Speaking at the DC Summit Digital Lecture Series, Mohan stressed when the Bahamas first started the project there was no literature on how a CBDC should be implemented.
“There was no playbook. There was no precedence for whether we do account-based or token-based, whether we choose blockchain or non-blockchain, none of these things existed,” Mohan noted.
The various important lessons learned during the first two years of the Sand Dollar experiment “speaks to the strength of the central bank of Bahamas”, according to the tech expert.
“When we look back we always say we got it right because we had a very strong partner in the Central Bank of Bahamas.”
According to Mohan, the first lesson to build a good CBDC foundation is that “policy should guide the rest of the playbook. It cannot be a technology-first implementation”, meaning that the specifications must come from the regulators and cannot be led by technological solutions.
“The second lesson learned, and it cannot be emphasised enough, we need grassroots partners at the table from day one.” Discussions about a future CBDC must involve technology partners, banks, authorised financial institutions that will have access to the network, but also academia, data scientists, users and small fintechs.
“Half of the people [in the Bahamas] are digitally illiterate,” Mohan noted.
“How are you going to make people use private keys if they cannot read them? You need partners at the table who help you. This cannot be done by regulators and technologists alone.”
He also warned against thinking about the CBDC as a sterile system separated from other parts of the payment system. CBDC must be an integral part of the holistic national payment system, Mohan stressed.
“Money is money … . The end user should ideally not see the difference [between a CBDC or an e-money wallet]”.
The Sand Dollar, for instance, is fully interoperable with other forms of digital monies in the Bahamas, meaning that the CBDC is transformed automatically to e-money if the recipient does not have a CBDC wallet.
Additionally, policymakers should consider the CBDC not only as a clearing and settlement system but also as a platform where private companies can build overlay services.
For instance, Mohan noted that one fintech company is working on enabling the Sand Dollar on public transport. Developers hope that if travellers get used to paying their bus tickets with the Sand Dollar, it could eventually expand to other use cases.
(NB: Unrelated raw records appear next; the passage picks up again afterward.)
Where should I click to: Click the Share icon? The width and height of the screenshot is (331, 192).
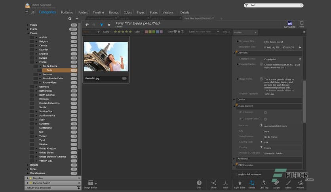pos(213,184)
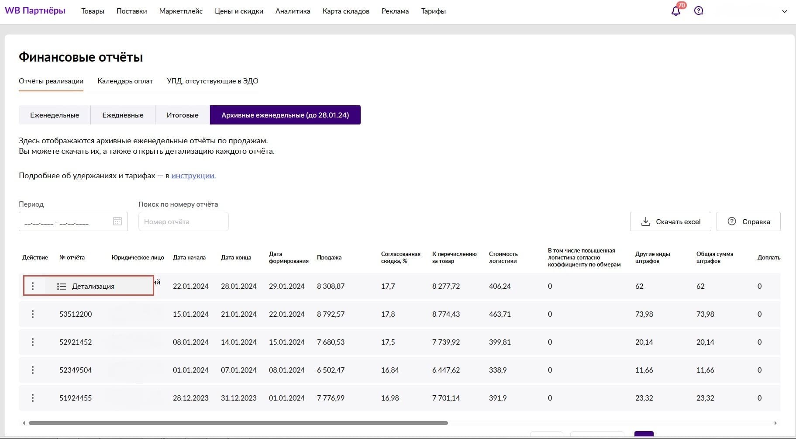Choose Детализация from the row menu

pyautogui.click(x=93, y=287)
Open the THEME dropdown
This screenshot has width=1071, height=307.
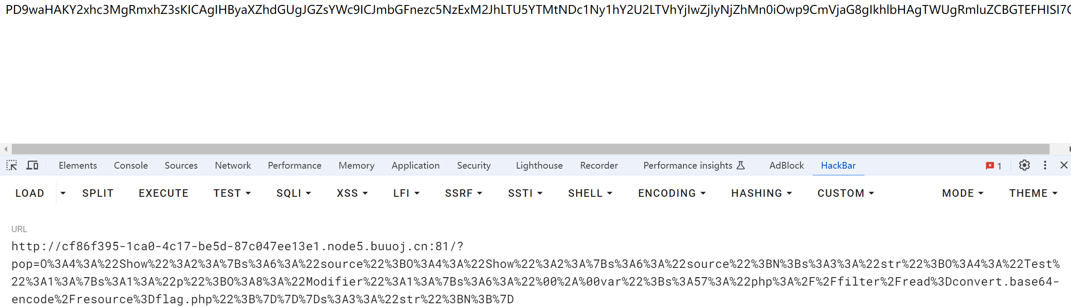click(1033, 193)
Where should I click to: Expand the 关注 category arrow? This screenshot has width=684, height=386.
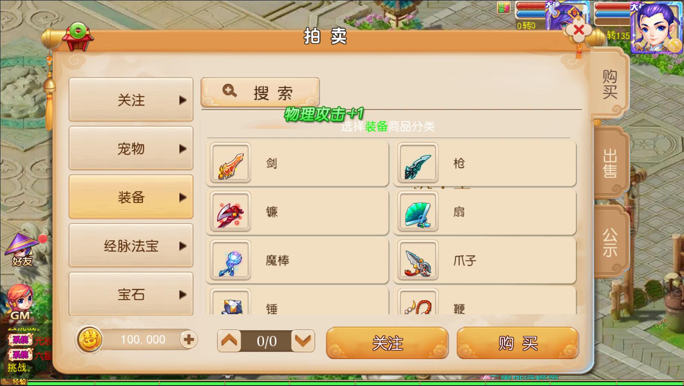[183, 100]
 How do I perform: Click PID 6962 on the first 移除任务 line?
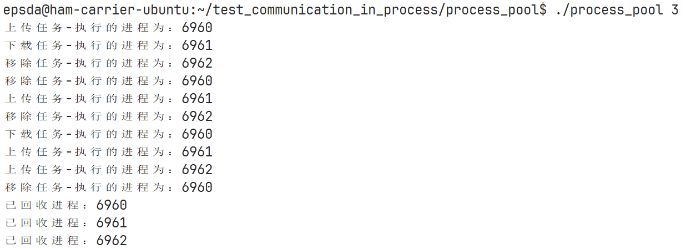(197, 63)
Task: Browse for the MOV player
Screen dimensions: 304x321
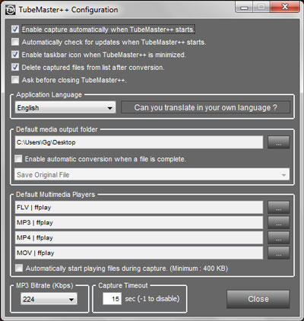Action: 278,253
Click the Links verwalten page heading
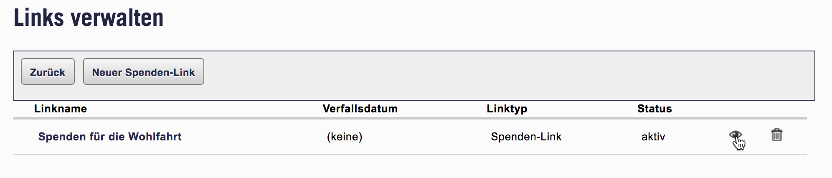This screenshot has width=832, height=178. point(89,18)
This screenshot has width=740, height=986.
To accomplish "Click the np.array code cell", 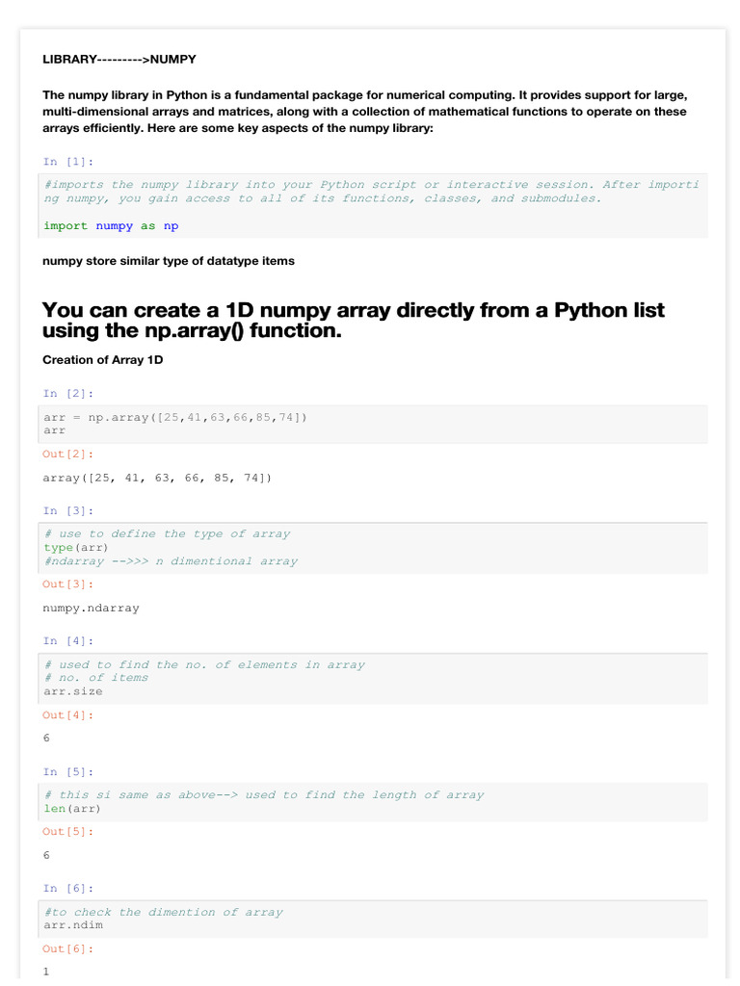I will (x=176, y=417).
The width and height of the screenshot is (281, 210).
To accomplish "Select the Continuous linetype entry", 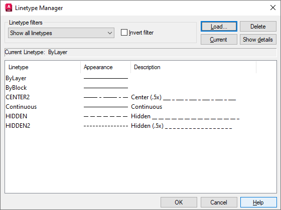I will point(21,107).
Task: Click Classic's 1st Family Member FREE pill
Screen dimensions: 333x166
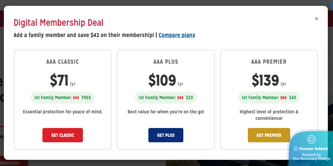Action: tap(63, 97)
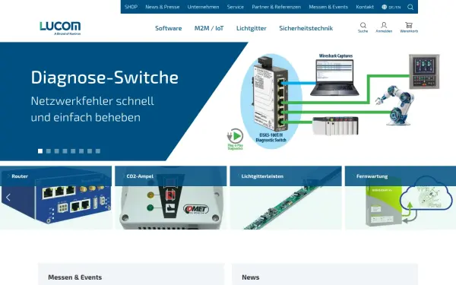Expand the Sicherheitstechnik menu
456x285 pixels.
[x=306, y=28]
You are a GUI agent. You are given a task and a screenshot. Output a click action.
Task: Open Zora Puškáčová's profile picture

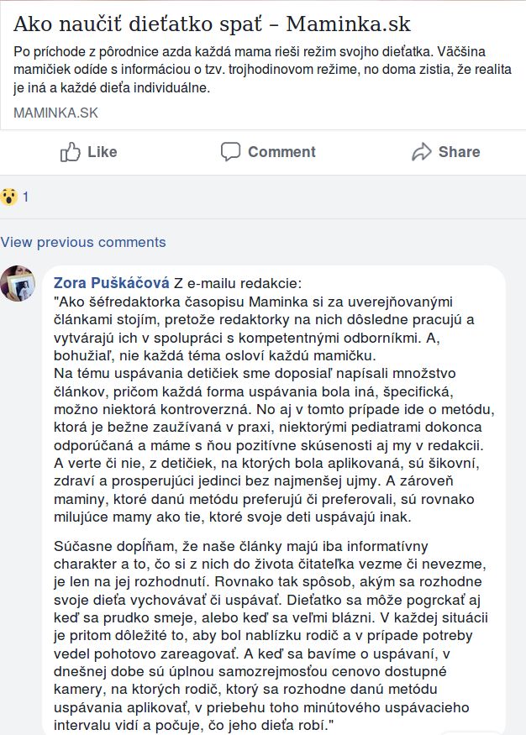point(18,283)
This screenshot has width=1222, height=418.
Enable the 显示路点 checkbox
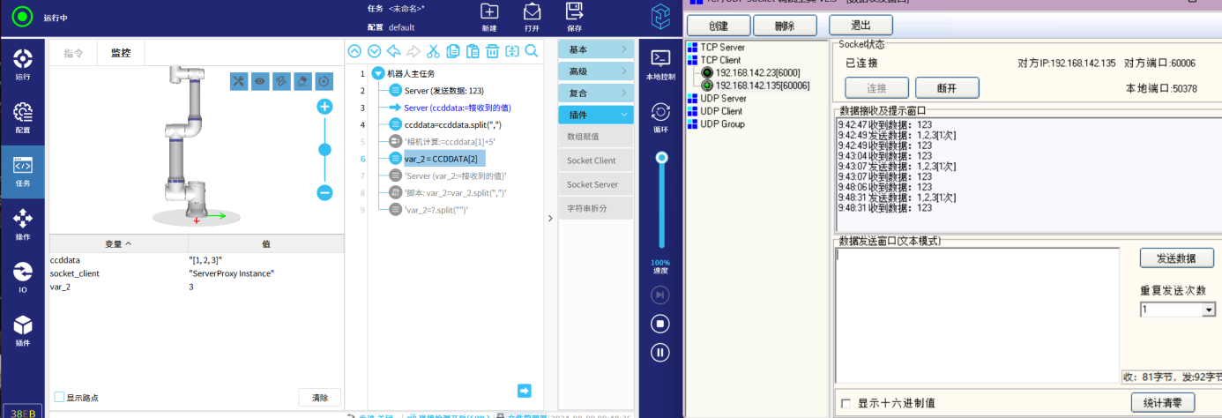[x=59, y=397]
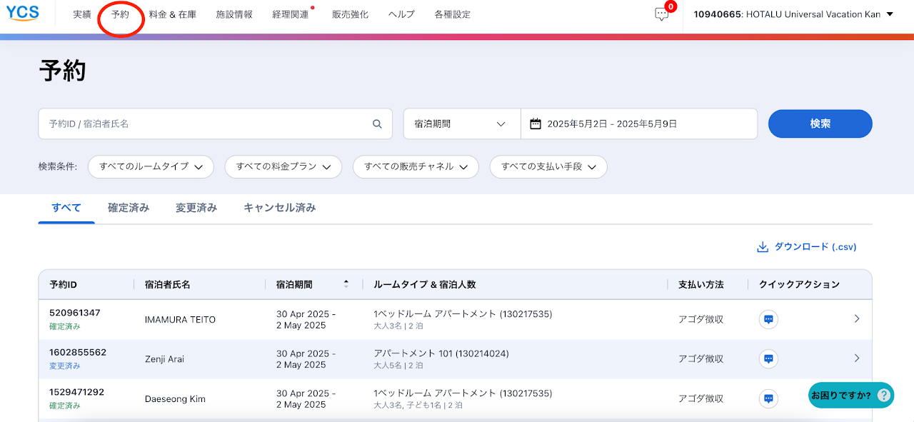Message guest Zenji Arai via chat icon
The height and width of the screenshot is (422, 914).
click(768, 358)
A similar exercise facilitated the uptake of contactless payments in the UK, which was initially boosted by Londoners swiping their cards across Transport for London’s integrated transit system. Many argue that this specific daily use case was crucial in forming the habit for using contactless cards.
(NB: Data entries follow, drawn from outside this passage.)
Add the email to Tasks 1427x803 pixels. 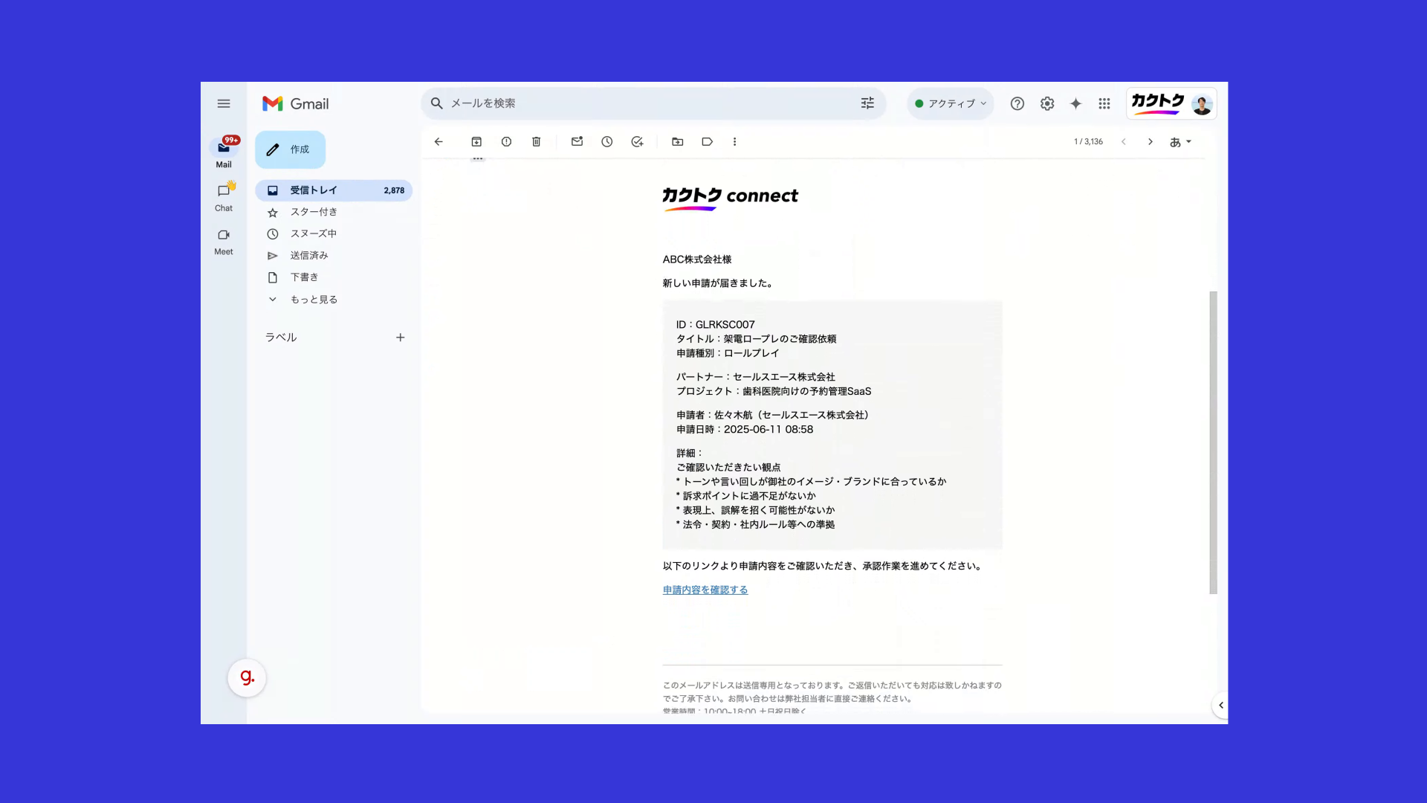tap(637, 141)
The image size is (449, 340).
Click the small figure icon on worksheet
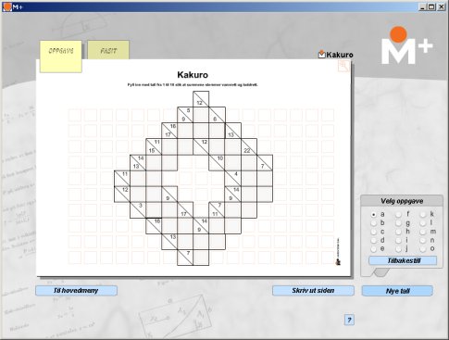338,262
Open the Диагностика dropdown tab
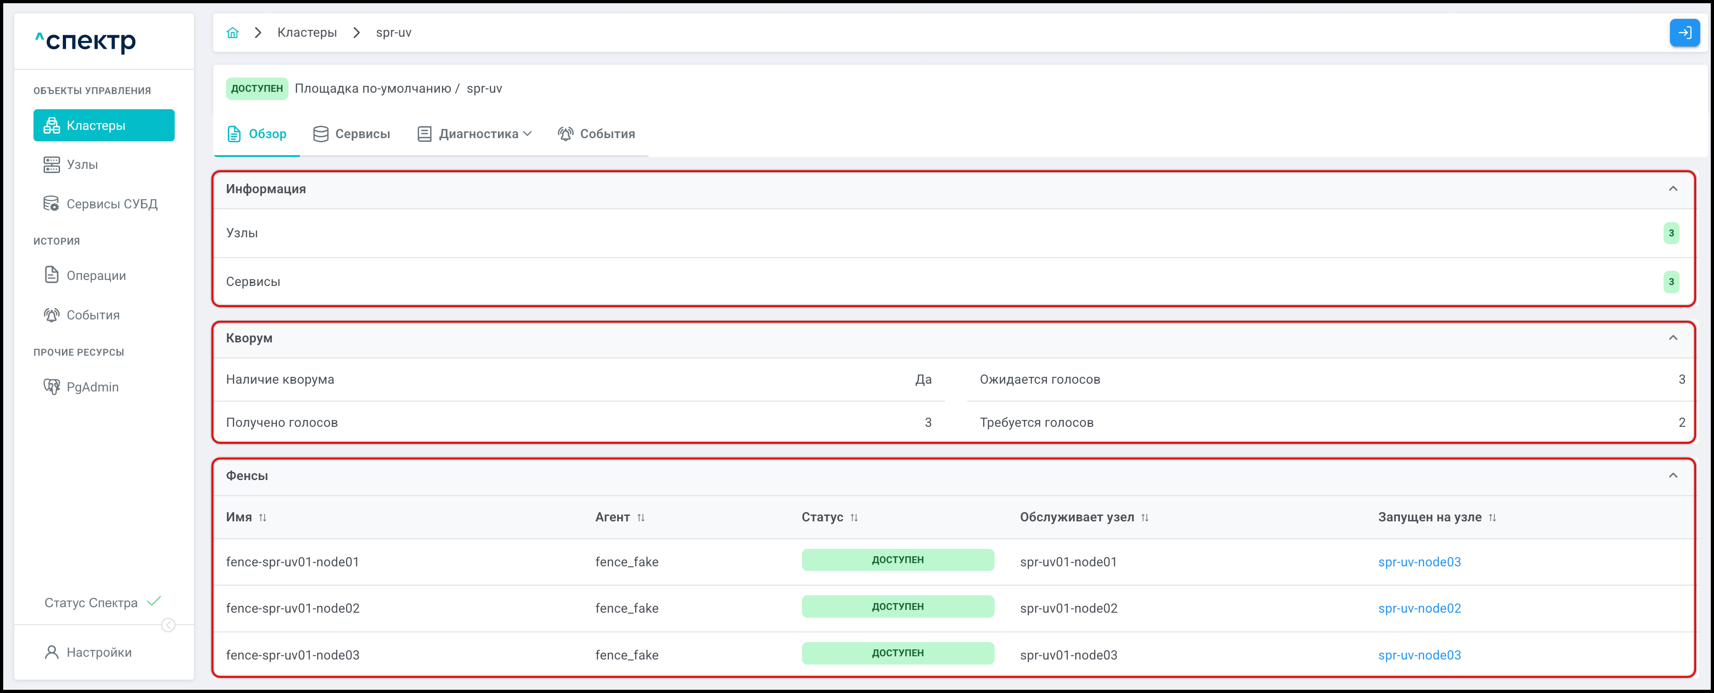This screenshot has width=1714, height=693. 478,134
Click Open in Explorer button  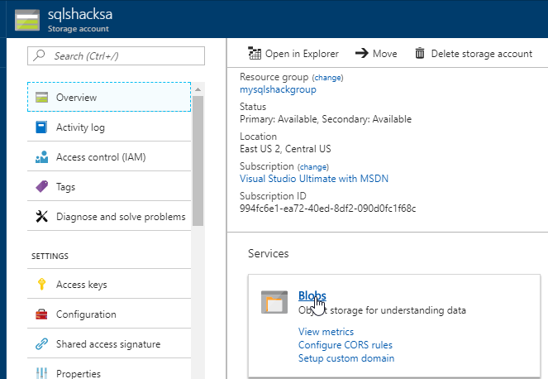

The platform can also provide opportunities for businesses to build digital identity services or overlay services for credit and loan extension, Mohan explained.
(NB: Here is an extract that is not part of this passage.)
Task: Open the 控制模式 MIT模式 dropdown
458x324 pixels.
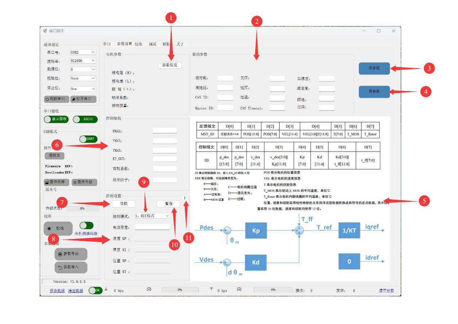Action: [152, 216]
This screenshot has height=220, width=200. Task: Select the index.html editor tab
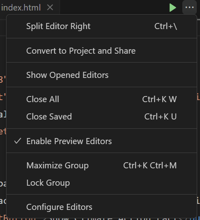pyautogui.click(x=21, y=7)
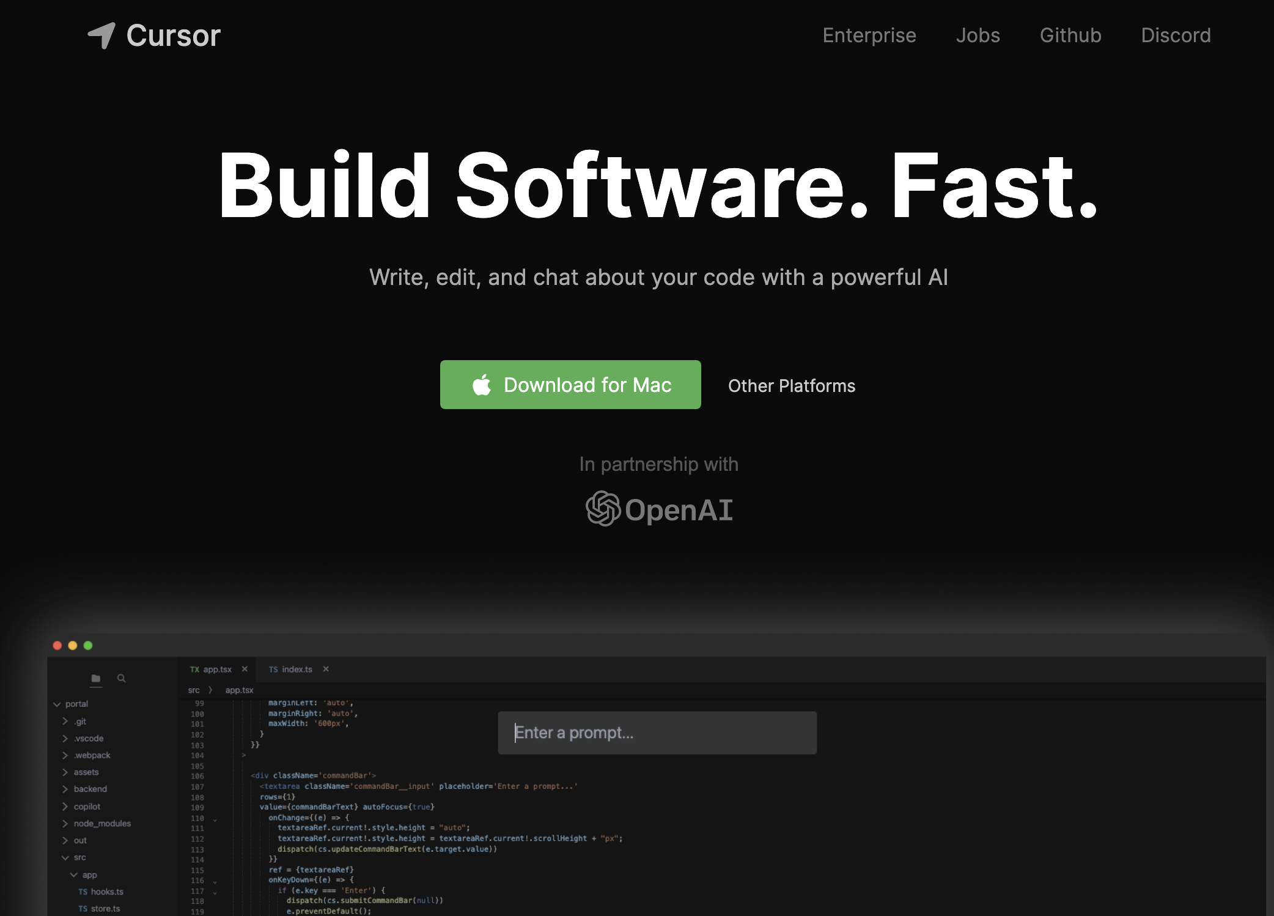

Further, “if CBDC has to be widely adopted it has to be lovable”, Mohan said, adding that if policymakers want to shift consumers’ payment habits, there must be design elements that make people choose the CBDC over other forms of digital payments.
“We put that done to something we can’t yet frame properly so we call it lovability,” Mohan said.
“If the CBDC does not have that stickiness, it’s not trending, it’s not something that forces me to pick up my phone and look at it for at least once a day, adoption will probably not be going anywhere.”
Last but not least, the tech expert stressed innovation alone is not sufficient to make people change their payment habits, it must be supported by “intervention”.
When the central bank designed the Sand Dollar, it placed much of the focus on creating incentives for consumers, Mohan said. But it is important that all participants in the payment ecosystem have an incentive to embrace the new form of payment.
Mohan told VIXIO that acceptance is not mandated in the Bahamas but is strongly encouraged by policymakers. For instance, accepting the Sand Dollar costs much less for the merchant than accepting payment cards, which typically cost the merchant 2.5 percent of the transaction value.
“People tend to think about the Sand Dollar as a flash in the pan idea,” Mohan suggested. But in fact, he stressed, the CBDC was the result of 20 years of investment and research made as part of the Bahamian Payments System Modernisation Initiative (PSMI).